> **Exercise passage**
▼

If you have spent some mornings oversleeping in the arms of your warm blanket or if you have spent some evenings scrolling a mobile/TV screen infinitely, feeling guilty about skipping your exercise routine, you are not alone. A research study indicates that humans are innately lazy. The study finds the root cause of being lazy from the primitive days of humans and states “Conserving energy has been essential for humans' survival, as it allowed us to be more efficient in searching for food and shelter, competing for sexual partners, and avoiding predators.”

To circumvent any physical or mental exertion, our lazy brain finds out shortcuts for everything ranging from routine activities to long term milestones. Let’s explore this everyday problem of finding a way with minimal efforts, called a Shortest Path Problem, through the lens of math to sharpen our brain even further for its future endeavors.

A path to explore Shortest Path Problem

  • Formal definition

  • Brief history

    • Algorithms

  • Dijkstra’s algorithm

    • Example

    • Shortcomings

    • Complexity

  • Applications


The formal definition of the Shortest Path Problem is rooted in Graph Theory – the study of graphs as related/connected objects. As per Wikipedia, Shortest Path Problem is “the problem of finding a path between two vertices (or nodes) in a graph such that the sum of the weights of its constituent edges is minimized.”

To understand this definition, it is important to know about graphs. A graph consists of vertices (nodes) that are connected by edges. These edges can be directed or undirected and weighted or unweighted. Edges in the directed graphs have specific directions to connect vertices while the undirected graphs have no specific direction. The weight on edges in the weighted graph represents any quantitative measure such as distance, time, cost, etc. that connects two vertices. Below is an example of a simple directed weighted graph. A, B, and C are the vertices representing cities. AB, AC, and BC are the edges representing paths connecting the cities. The numbers on the edges are the distance between the cities (weights). The direction of the edge, AB, suggests that there is a path to go from A to B but there is no path from B to A.

The Shortest Path Problem in this context is to find a path with minimum total weight between two nodes. For example, the shortest path between A to C is A – B – C with the minimum weight of 15. This problem is often called a single-pair shortest path problem.

▲

> **Input data**
▼

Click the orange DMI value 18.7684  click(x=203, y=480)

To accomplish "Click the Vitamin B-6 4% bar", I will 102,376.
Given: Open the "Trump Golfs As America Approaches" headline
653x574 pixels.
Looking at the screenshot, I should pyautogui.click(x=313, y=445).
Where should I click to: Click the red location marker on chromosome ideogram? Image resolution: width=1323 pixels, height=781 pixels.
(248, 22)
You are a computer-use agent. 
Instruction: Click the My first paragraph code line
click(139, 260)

▲
▼

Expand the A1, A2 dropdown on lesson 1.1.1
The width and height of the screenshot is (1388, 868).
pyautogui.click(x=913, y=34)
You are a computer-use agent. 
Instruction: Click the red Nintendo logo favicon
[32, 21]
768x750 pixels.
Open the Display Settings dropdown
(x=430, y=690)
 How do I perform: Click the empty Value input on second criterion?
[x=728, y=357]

▲

> **Required work**
Rewrite everything from "To circumvent any" down to "its future endeavors." in the passage on the Shortest Path Problem, putting "idle brain" in place of "lazy brain".

> **Response to the task**
To circumvent any physical or mental exertion, our idle brain finds out shortcuts for everything ranging from routine activities to long term milestones. Let’s explore this everyday problem of finding a way with minimal efforts, called a Shortest Path Problem, through the lens of math to sharpen our brain even further for its future endeavors.